> [Problem details]: In the records below, tally each line that contains the word "computer" and give the total only.

> [Record excerpts]:
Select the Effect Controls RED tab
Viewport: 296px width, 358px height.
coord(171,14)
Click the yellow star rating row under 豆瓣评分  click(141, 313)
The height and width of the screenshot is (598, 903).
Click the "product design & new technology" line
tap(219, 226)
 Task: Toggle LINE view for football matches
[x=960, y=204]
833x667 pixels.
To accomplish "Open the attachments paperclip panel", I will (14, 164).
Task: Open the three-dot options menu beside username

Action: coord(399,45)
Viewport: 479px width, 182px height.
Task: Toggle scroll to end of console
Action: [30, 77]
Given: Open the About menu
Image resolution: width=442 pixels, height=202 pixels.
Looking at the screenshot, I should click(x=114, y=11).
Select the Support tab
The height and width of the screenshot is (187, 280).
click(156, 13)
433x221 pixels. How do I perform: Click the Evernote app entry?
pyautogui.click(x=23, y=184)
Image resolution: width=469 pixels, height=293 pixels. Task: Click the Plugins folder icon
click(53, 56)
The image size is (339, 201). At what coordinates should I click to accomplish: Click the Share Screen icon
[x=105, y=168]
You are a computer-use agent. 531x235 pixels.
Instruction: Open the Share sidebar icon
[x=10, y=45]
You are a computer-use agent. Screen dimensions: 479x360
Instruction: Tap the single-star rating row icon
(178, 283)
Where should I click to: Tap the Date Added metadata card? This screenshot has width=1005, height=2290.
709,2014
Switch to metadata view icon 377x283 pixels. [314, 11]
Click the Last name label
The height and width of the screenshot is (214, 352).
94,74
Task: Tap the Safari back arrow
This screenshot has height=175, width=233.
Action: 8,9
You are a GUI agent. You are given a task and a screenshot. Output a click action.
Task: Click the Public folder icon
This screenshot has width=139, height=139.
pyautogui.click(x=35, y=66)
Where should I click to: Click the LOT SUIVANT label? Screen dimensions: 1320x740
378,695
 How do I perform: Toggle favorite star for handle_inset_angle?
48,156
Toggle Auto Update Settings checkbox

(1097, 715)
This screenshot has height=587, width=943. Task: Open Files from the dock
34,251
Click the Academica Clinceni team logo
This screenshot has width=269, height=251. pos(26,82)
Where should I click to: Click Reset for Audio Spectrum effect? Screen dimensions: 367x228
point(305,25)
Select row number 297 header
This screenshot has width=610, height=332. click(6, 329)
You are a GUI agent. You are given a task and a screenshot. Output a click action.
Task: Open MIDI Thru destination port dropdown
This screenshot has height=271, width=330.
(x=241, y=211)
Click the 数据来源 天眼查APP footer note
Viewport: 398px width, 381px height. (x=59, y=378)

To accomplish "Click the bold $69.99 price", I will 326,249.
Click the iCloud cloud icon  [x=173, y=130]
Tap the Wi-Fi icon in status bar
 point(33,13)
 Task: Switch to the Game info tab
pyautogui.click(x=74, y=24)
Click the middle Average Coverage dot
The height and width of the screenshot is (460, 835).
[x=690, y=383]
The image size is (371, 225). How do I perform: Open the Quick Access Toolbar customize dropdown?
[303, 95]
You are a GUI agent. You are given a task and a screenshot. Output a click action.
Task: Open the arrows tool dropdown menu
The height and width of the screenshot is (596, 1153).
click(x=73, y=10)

> [Result]: 2